A and A's Movie A Day

Watching movies until we run out.

Star Trek Nemesis

January 25, 2011

Star Trek Nemesis

For a long time it seemed this was to have been the last Star Trek movie. It’s also the tenth Star Trek movie which means that in accordance with the supposed curse it should have been one of the better films. Sadly this is not the case. This is actually a pretty disappointing send off for the Enterprise E and the Next Generation crew. In many ways it is a blatant rip-off of Star Trek II: The Wrath of Khan – from its obsessed enemy bent on the defeat of the Enterprises captain to the selfless sacrifice of a crew member at the end. The problem is that it doesn’t do too good a job of it. It has all the tropes and cliches of an action sci-fi movie but its as if somebody collected them in one place but didn’t quite know how to make a movie out of them.

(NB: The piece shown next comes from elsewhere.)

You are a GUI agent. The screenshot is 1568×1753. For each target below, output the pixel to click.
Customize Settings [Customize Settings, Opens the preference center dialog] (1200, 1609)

The basic plot here is that a group of Reman rebels (from the shadowy slave mines on Romulus’ sister planet Remus) have overthrown the Romulan senate. They send overtures to the Federation claiming to desire peace – and naturally Jean-Luc Picard and his crew are sent as envoys. Imagine their shock when it transpires that the leader of the rebels is not only human, but is a clone of Picard himself. This is a pretty cool idea, but the movie doesn’t seem to know what to do with it. At first there’s a lot of noise about how if Picard had lived his life as a Reman slave he would have turned out like Shinzon, but ultimately that thread is dropped in favor of using Shinzon’s origin as an excuse for him to hunt Picard to the ends of the galaxy. Shinzon is dying, you see, and he needs Picard’s blood to stay alive. Or something like that. Oh, and Shinzon’s ship, the Scimitar, has an unstable ultimate weapon that could be used to wipe out all life on an entire planet. For no discernible reason, except that he wants to be a bastard I suppose, Shinzon wants to wipe out the entire population of Earth with this doomsday device. The Enterprise must stop him at any cost.

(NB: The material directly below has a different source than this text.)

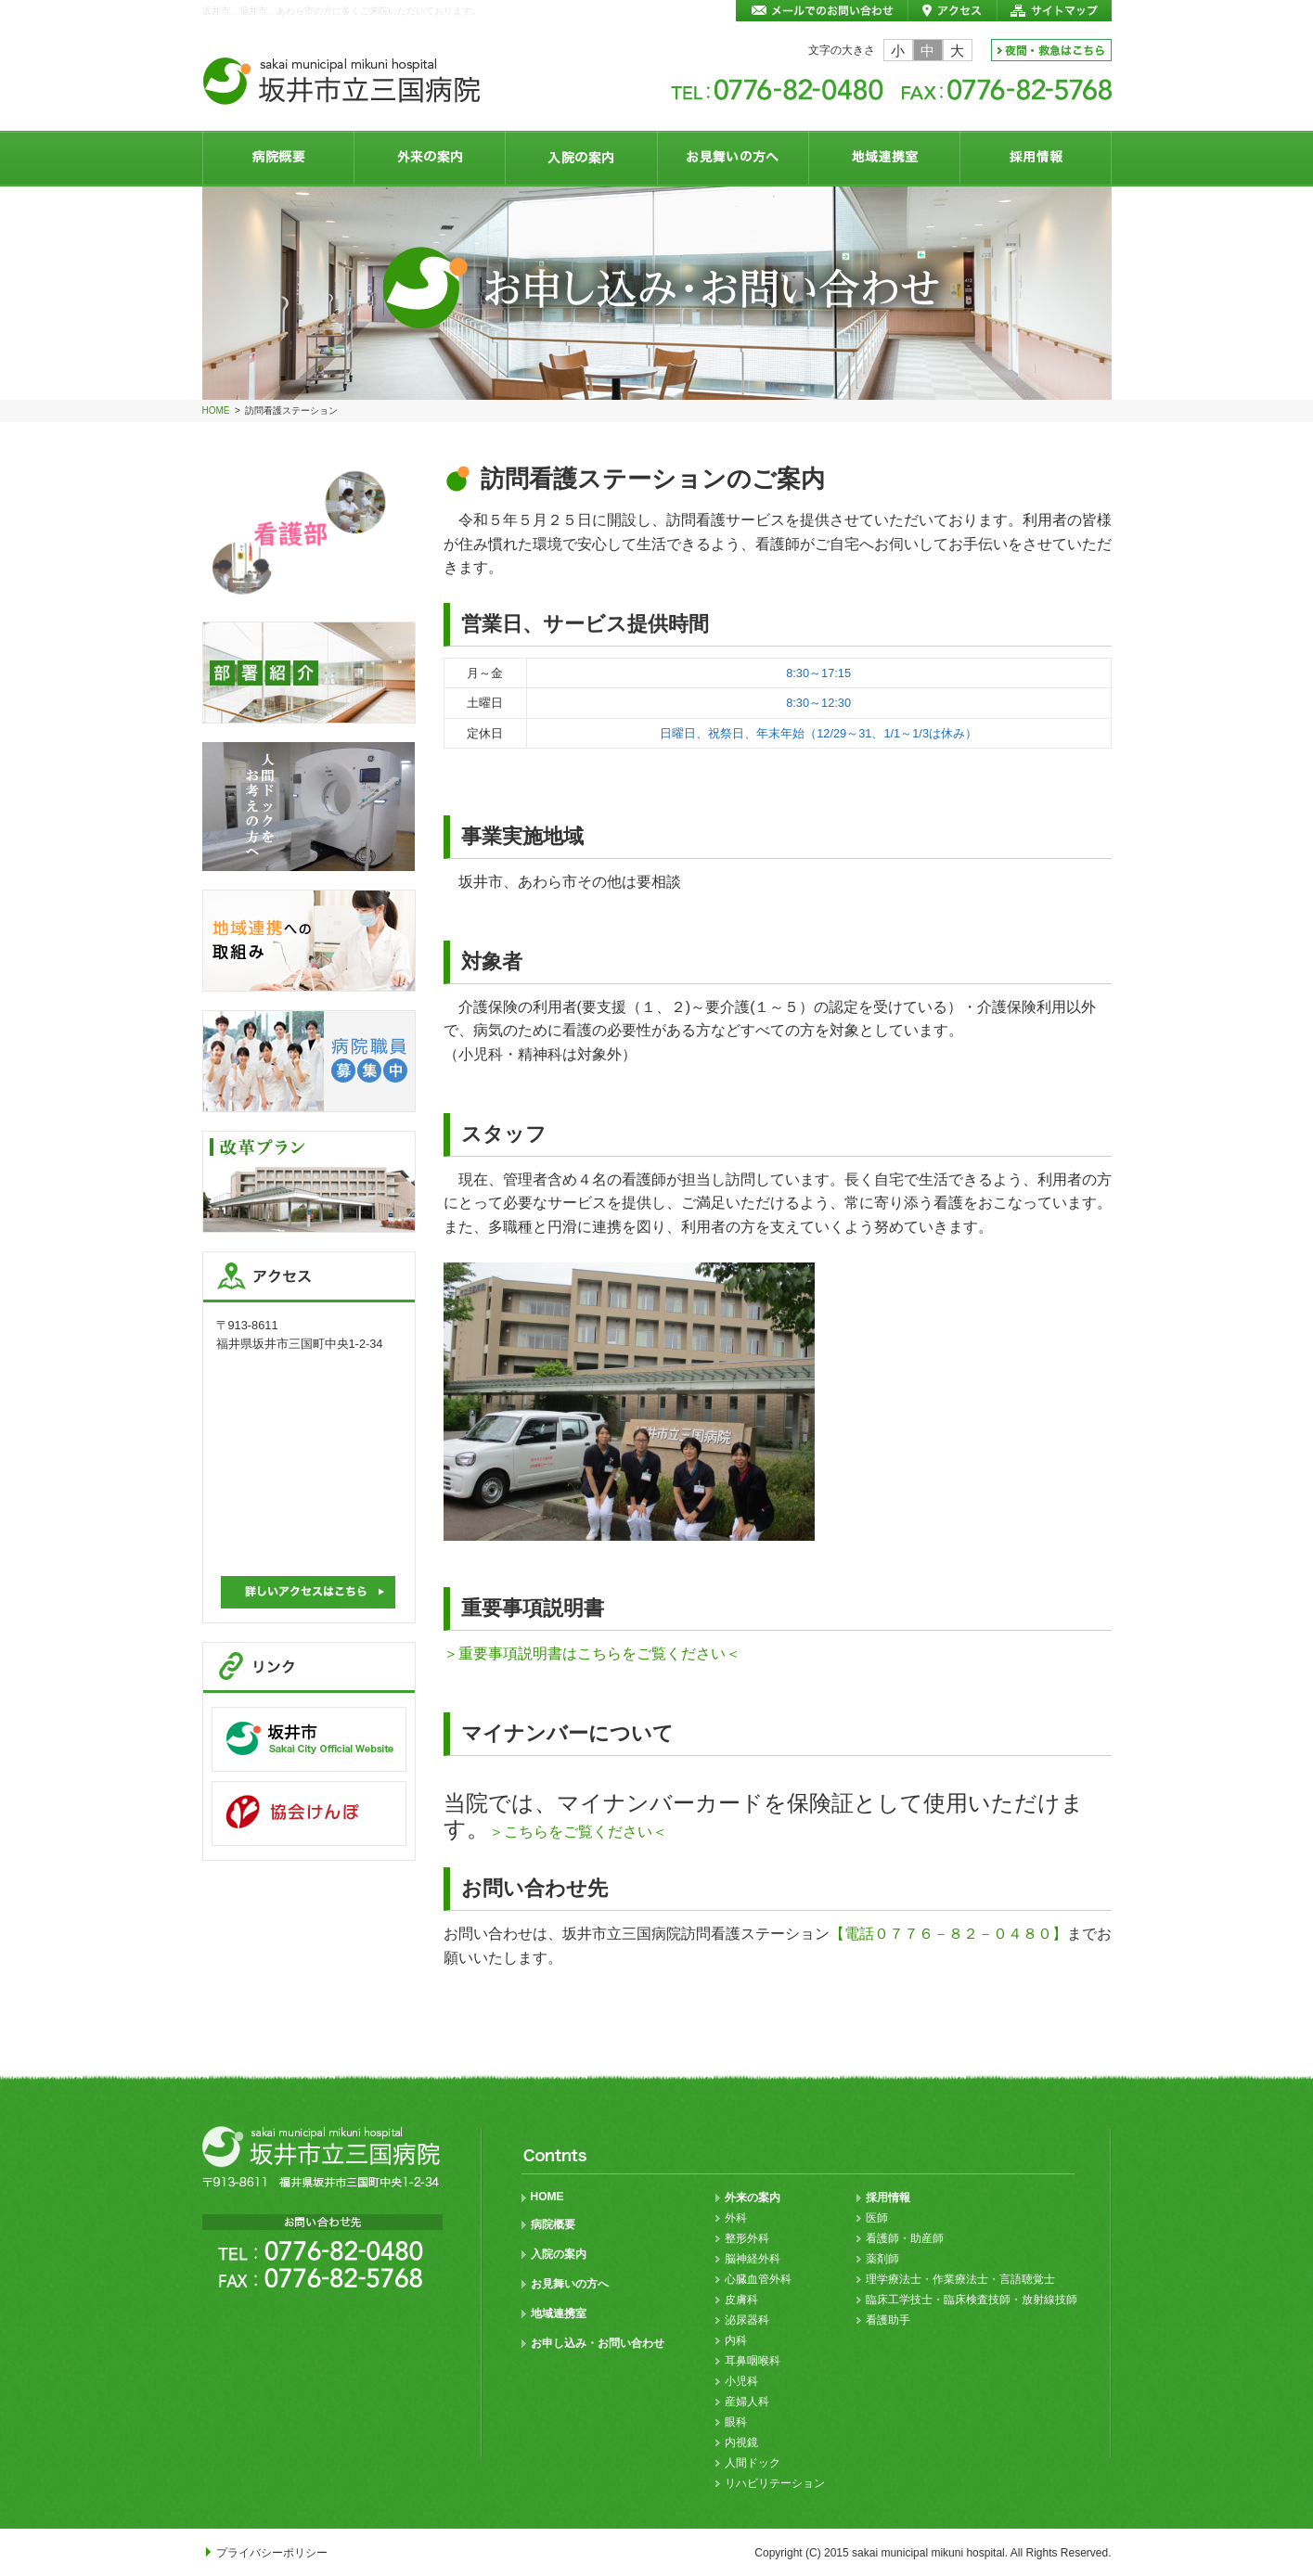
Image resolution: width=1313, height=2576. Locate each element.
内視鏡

There are a whole bunch of other threads woven into the film as well, but they are supposed to support the primary plot. Although at times they seem slapped on and wedged in. There’s a whole plot about a Soong-type android prototype called B-4 which the crew discover on a desert planet before the main plot gets started. B-4 looks like Data but is simple-minded and childish.

Then there is Ron Pearlman as one of the bat-faced Remans (they evolved in darkness on the side of Remus that faces away from their sun you see.) Not content to have the bad-guys here be a bunch of caricatures that look like monster-movie rejects the film makers felt the need to imbue the chief Reman, Vkruk, with mental powers which he uses to help Shinzon mind-rape Councillor Troi. Why? Because they’re EVIL dammit! The movie tries to make this into some kind of macho thing between Vkruk and Troi’s new husband Will (nee Riker.) Why do they get into a one-on-one hand-to-hand battle in the bowls of the Enterprise during a space battle? Because you need a macho hand-to-hand fight, right?

That’s what I mean about this movie going through the motions of being an action movie. It has Riker and Vkruk dangling over a bottomless pit net because it makes any sense to have a bottomless pit inside the Enterprise but because that’s the sort of thing that happens to a macho hero. Why at the start of the film do Picard, Data and Worf land so very far away from the positronic readings they’re investigating? So they can tool around in a Worthog from the Halo series and have a Mad Max inspired chase (the end of which apparently Joss Whedon stole for Serenity two years later.) Why are the corridors on the Scimitar so oddly spacious? So that Picard can fly a captured fighter craft through them (in a scene which was unintentionaly hilarious to me because it looked like the opening credits to a Naked Gun movie.)

Furthermore, after having watched nothing but Star Trek movies for more than a week before this one there’s a distinct feeling of having seen a lot of this movie before. The ship that can fire on the Enterprise while still cloaked? Star Trek VI. The character death at the end of the movie? Star Trek II. The enemy bent on the destruction of Earth? Star Trek I, IV, and First Contact. A spectacular and lengthy scene of the Enterprise crashing? Star Trek Generations. I really didn’t feel like this movie had anything new to contribute. Unless you count the kind of cute wedding scene at the beginning of the movie – but if I want to see Enterprise crew members pairing off I’ll just read some fanfic. I don’t need a movie for that.

The odd thing is that there is clear groundwork laid for a Search for Spock style sequel to this movie but nothing ever came of it. The entire franchise had run out of steam it seems and for eight long years after this movie there were no new Star Treks in theaters. There had been one every two or three years since 1979 and then… silence. It’s like a loved one taken off of life support – you can’t bear to see them go but they were only a pale shadow of what they once were. Then, suddenly, in 2010 – the resurrection. But that’s tomorrow’s review.

January 25, 2011 - Posted by | daily reviews | , ,

1 Comment »

  1. “Like a loved one taken off life support…” – brilliant. Couldn’t have summed it up better.